[Word and element location records]
□ □ □

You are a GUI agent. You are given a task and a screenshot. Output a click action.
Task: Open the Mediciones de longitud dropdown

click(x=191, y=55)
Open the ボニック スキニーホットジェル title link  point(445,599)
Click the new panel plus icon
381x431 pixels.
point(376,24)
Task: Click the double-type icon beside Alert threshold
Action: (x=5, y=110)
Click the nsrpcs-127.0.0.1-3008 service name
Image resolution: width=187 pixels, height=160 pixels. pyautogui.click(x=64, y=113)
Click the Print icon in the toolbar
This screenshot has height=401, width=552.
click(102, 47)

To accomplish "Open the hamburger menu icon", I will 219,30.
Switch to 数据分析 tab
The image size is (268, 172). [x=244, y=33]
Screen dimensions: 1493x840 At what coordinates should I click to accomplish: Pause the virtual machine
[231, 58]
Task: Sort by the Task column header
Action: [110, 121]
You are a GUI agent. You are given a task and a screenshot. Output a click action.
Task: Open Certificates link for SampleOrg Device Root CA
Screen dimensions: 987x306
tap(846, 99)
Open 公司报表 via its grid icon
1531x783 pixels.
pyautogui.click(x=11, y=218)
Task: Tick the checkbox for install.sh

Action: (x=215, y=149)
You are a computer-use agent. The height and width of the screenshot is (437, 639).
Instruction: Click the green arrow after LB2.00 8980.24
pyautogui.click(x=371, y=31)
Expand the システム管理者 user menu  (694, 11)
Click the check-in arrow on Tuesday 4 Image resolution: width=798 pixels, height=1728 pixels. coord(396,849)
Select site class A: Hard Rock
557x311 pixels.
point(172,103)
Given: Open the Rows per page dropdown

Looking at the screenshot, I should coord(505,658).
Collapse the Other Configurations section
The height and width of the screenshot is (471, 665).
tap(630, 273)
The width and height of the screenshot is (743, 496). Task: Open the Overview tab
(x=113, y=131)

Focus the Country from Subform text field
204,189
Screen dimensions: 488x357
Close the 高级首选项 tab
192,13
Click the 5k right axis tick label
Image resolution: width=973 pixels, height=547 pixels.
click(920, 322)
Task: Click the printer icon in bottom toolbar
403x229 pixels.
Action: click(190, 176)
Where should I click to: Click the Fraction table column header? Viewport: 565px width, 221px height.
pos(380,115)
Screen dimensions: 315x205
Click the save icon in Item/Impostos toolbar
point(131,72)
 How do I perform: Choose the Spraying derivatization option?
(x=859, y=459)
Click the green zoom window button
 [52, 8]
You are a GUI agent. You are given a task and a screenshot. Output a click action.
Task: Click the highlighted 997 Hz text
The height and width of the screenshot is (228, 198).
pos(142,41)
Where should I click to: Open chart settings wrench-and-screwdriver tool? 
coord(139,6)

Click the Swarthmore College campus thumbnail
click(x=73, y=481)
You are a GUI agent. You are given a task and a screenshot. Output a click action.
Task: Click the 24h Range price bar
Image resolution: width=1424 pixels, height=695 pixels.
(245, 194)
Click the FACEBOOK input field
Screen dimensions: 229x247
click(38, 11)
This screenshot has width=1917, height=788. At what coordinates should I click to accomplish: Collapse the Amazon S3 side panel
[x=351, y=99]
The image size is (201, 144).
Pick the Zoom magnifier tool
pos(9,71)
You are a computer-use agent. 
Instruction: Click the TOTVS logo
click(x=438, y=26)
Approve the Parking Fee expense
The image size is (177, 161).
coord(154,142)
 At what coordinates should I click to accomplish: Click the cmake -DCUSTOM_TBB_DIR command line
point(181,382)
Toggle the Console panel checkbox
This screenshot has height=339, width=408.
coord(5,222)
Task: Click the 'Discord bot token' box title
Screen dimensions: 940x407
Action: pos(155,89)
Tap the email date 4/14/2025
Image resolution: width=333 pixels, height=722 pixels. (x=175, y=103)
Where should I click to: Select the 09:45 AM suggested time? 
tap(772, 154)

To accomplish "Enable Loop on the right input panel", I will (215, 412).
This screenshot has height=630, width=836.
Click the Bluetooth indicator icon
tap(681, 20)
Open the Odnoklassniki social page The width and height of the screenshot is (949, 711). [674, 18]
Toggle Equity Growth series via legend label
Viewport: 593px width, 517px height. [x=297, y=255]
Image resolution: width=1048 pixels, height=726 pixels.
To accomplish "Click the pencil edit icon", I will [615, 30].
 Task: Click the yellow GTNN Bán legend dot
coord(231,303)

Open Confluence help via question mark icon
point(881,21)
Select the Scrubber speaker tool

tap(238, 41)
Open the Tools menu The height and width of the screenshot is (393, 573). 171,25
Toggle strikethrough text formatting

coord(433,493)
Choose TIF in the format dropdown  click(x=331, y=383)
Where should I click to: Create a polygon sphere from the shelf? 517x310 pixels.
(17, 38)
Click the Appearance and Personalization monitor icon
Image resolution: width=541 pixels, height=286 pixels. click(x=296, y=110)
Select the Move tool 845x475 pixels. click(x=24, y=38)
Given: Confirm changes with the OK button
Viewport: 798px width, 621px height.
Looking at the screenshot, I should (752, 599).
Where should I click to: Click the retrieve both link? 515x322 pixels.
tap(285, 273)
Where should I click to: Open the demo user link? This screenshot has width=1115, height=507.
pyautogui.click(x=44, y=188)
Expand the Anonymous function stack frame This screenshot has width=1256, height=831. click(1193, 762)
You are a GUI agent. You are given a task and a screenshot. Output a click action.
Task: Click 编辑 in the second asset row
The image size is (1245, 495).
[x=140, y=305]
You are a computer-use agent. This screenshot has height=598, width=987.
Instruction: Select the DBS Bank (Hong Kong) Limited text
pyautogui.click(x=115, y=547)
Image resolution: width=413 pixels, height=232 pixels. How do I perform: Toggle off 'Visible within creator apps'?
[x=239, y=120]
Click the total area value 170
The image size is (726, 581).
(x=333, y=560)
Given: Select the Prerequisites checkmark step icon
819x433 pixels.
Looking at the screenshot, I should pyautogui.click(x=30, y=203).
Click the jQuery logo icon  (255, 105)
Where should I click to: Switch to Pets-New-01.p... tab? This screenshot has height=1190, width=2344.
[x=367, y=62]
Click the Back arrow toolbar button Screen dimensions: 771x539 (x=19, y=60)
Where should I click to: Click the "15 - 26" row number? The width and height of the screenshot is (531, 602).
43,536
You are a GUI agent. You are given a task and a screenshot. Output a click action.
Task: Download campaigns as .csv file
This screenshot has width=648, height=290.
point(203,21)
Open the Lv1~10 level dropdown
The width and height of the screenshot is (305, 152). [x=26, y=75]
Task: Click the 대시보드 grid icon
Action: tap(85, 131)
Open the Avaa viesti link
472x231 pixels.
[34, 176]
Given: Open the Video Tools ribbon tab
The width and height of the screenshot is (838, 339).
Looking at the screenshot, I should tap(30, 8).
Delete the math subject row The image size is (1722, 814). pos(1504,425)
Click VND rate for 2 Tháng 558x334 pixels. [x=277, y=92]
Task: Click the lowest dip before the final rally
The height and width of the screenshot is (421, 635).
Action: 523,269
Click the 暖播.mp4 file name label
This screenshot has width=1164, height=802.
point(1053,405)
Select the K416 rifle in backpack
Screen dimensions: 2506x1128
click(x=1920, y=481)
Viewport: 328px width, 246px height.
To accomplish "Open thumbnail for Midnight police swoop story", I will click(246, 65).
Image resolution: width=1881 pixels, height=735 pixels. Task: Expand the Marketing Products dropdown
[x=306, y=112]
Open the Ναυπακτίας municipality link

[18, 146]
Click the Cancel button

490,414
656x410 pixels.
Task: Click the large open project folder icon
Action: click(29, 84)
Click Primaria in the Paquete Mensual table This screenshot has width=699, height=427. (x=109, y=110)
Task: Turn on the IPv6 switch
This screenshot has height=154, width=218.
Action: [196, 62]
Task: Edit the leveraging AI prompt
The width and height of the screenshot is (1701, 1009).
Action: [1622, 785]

□ □ □

Problem:
Please copy these records word for word, all of them, in order.

Written answer:
You are a GUI agent. You are given a task and a screenshot. Output a click action.
Task: Open the Mediciones de longitud dropdown

click(x=191, y=55)
Open the ボニック スキニーホットジェル title link  point(445,599)
Click the new panel plus icon
381x431 pixels.
point(376,24)
Task: Click the double-type icon beside Alert threshold
Action: (x=5, y=110)
Click the nsrpcs-127.0.0.1-3008 service name
Image resolution: width=187 pixels, height=160 pixels. pyautogui.click(x=64, y=113)
Click the Print icon in the toolbar
This screenshot has height=401, width=552.
click(102, 47)

To accomplish "Open the hamburger menu icon", I will 219,30.
Switch to 数据分析 tab
The image size is (268, 172). [x=244, y=33]
Screen dimensions: 1493x840 At what coordinates should I click to accomplish: Pause the virtual machine
[231, 58]
Task: Sort by the Task column header
Action: [110, 121]
You are a GUI agent. You are given a task and a screenshot. Output a click action.
Task: Open Certificates link for SampleOrg Device Root CA
Screen dimensions: 987x306
tap(846, 99)
Open 公司报表 via its grid icon
1531x783 pixels.
pyautogui.click(x=11, y=218)
Task: Tick the checkbox for install.sh

Action: (x=215, y=149)
You are a computer-use agent. The height and width of the screenshot is (437, 639).
Instruction: Click the green arrow after LB2.00 8980.24
pyautogui.click(x=371, y=31)
Expand the システム管理者 user menu  (694, 11)
Click the check-in arrow on Tuesday 4 Image resolution: width=798 pixels, height=1728 pixels. coord(396,849)
Select site class A: Hard Rock
557x311 pixels.
point(172,103)
Given: Open the Rows per page dropdown

Looking at the screenshot, I should coord(505,658).
Collapse the Other Configurations section
The height and width of the screenshot is (471, 665).
tap(630, 273)
The width and height of the screenshot is (743, 496). Task: Open the Overview tab
(x=113, y=131)

Focus the Country from Subform text field
204,189
Screen dimensions: 488x357
Close the 高级首选项 tab
192,13
Click the 5k right axis tick label
Image resolution: width=973 pixels, height=547 pixels.
click(920, 322)
Task: Click the printer icon in bottom toolbar
403x229 pixels.
Action: click(190, 176)
Where should I click to: Click the Fraction table column header? Viewport: 565px width, 221px height.
pos(380,115)
Screen dimensions: 315x205
Click the save icon in Item/Impostos toolbar
point(131,72)
 How do I perform: Choose the Spraying derivatization option?
(x=859, y=459)
Click the green zoom window button
 [52, 8]
You are a GUI agent. You are given a task and a screenshot. Output a click action.
Task: Click the highlighted 997 Hz text
The height and width of the screenshot is (228, 198).
pos(142,41)
Where should I click to: Open chart settings wrench-and-screwdriver tool? 
coord(139,6)

Click the Swarthmore College campus thumbnail
click(x=73, y=481)
You are a GUI agent. You are given a task and a screenshot. Output a click action.
Task: Click the 24h Range price bar
Image resolution: width=1424 pixels, height=695 pixels.
(245, 194)
Click the FACEBOOK input field
Screen dimensions: 229x247
click(38, 11)
This screenshot has width=1917, height=788. At what coordinates should I click to accomplish: Collapse the Amazon S3 side panel
[x=351, y=99]
The image size is (201, 144).
Pick the Zoom magnifier tool
pos(9,71)
You are a computer-use agent. 
Instruction: Click the TOTVS logo
click(x=438, y=26)
Approve the Parking Fee expense
The image size is (177, 161).
coord(154,142)
 At what coordinates should I click to accomplish: Click the cmake -DCUSTOM_TBB_DIR command line
point(181,382)
Toggle the Console panel checkbox
This screenshot has height=339, width=408.
coord(5,222)
Task: Click the 'Discord bot token' box title
Screen dimensions: 940x407
Action: pos(155,89)
Tap the email date 4/14/2025
Image resolution: width=333 pixels, height=722 pixels. (x=175, y=103)
Where should I click to: Select the 09:45 AM suggested time? 
tap(772, 154)

To accomplish "Enable Loop on the right input panel", I will (215, 412).
This screenshot has height=630, width=836.
Click the Bluetooth indicator icon
tap(681, 20)
Open the Odnoklassniki social page The width and height of the screenshot is (949, 711). [674, 18]
Toggle Equity Growth series via legend label
Viewport: 593px width, 517px height. [x=297, y=255]
Image resolution: width=1048 pixels, height=726 pixels.
To accomplish "Click the pencil edit icon", I will [615, 30].
 Task: Click the yellow GTNN Bán legend dot
coord(231,303)

Open Confluence help via question mark icon
point(881,21)
Select the Scrubber speaker tool

tap(238, 41)
Open the Tools menu The height and width of the screenshot is (393, 573). 171,25
Toggle strikethrough text formatting

coord(433,493)
Choose TIF in the format dropdown  click(x=331, y=383)
Where should I click to: Create a polygon sphere from the shelf? 517x310 pixels.
(17, 38)
Click the Appearance and Personalization monitor icon
Image resolution: width=541 pixels, height=286 pixels. click(x=296, y=110)
Select the Move tool 845x475 pixels. click(x=24, y=38)
Given: Confirm changes with the OK button
Viewport: 798px width, 621px height.
Looking at the screenshot, I should (752, 599).
Where should I click to: Click the retrieve both link? 515x322 pixels.
tap(285, 273)
Where should I click to: Open the demo user link? This screenshot has width=1115, height=507.
pyautogui.click(x=44, y=188)
Expand the Anonymous function stack frame This screenshot has width=1256, height=831. click(1193, 762)
You are a GUI agent. You are given a task and a screenshot. Output a click action.
Task: Click 编辑 in the second asset row
The image size is (1245, 495).
[x=140, y=305]
You are a computer-use agent. This screenshot has height=598, width=987.
Instruction: Select the DBS Bank (Hong Kong) Limited text
pyautogui.click(x=115, y=547)
Image resolution: width=413 pixels, height=232 pixels. How do I perform: Toggle off 'Visible within creator apps'?
[x=239, y=120]
Click the total area value 170
The image size is (726, 581).
(x=333, y=560)
Given: Select the Prerequisites checkmark step icon
819x433 pixels.
Looking at the screenshot, I should pyautogui.click(x=30, y=203).
Click the jQuery logo icon  (255, 105)
Where should I click to: Switch to Pets-New-01.p... tab? This screenshot has height=1190, width=2344.
[x=367, y=62]
Click the Back arrow toolbar button Screen dimensions: 771x539 (x=19, y=60)
Where should I click to: Click the "15 - 26" row number? The width and height of the screenshot is (531, 602).
43,536
You are a GUI agent. You are given a task and a screenshot. Output a click action.
Task: Download campaigns as .csv file
This screenshot has width=648, height=290.
point(203,21)
Open the Lv1~10 level dropdown
The width and height of the screenshot is (305, 152). [x=26, y=75]
Task: Click the 대시보드 grid icon
Action: tap(85, 131)
Open the Avaa viesti link
472x231 pixels.
[34, 176]
Given: Open the Video Tools ribbon tab
The width and height of the screenshot is (838, 339).
Looking at the screenshot, I should tap(30, 8).
Delete the math subject row The image size is (1722, 814). pos(1504,425)
Click VND rate for 2 Tháng 558x334 pixels. [x=277, y=92]
Task: Click the lowest dip before the final rally
The height and width of the screenshot is (421, 635).
Action: 523,269
Click the 暖播.mp4 file name label
This screenshot has width=1164, height=802.
point(1053,405)
Select the K416 rifle in backpack
Screen dimensions: 2506x1128
click(x=1920, y=481)
Viewport: 328px width, 246px height.
To accomplish "Open thumbnail for Midnight police swoop story", I will click(246, 65).
Image resolution: width=1881 pixels, height=735 pixels. Task: Expand the Marketing Products dropdown
[x=306, y=112]
Open the Ναυπακτίας municipality link

[18, 146]
Click the Cancel button

490,414
656x410 pixels.
Task: Click the large open project folder icon
Action: click(29, 84)
Click Primaria in the Paquete Mensual table This screenshot has width=699, height=427. (x=109, y=110)
Task: Turn on the IPv6 switch
This screenshot has height=154, width=218.
Action: [196, 62]
Task: Edit the leveraging AI prompt
The width and height of the screenshot is (1701, 1009).
Action: [1622, 785]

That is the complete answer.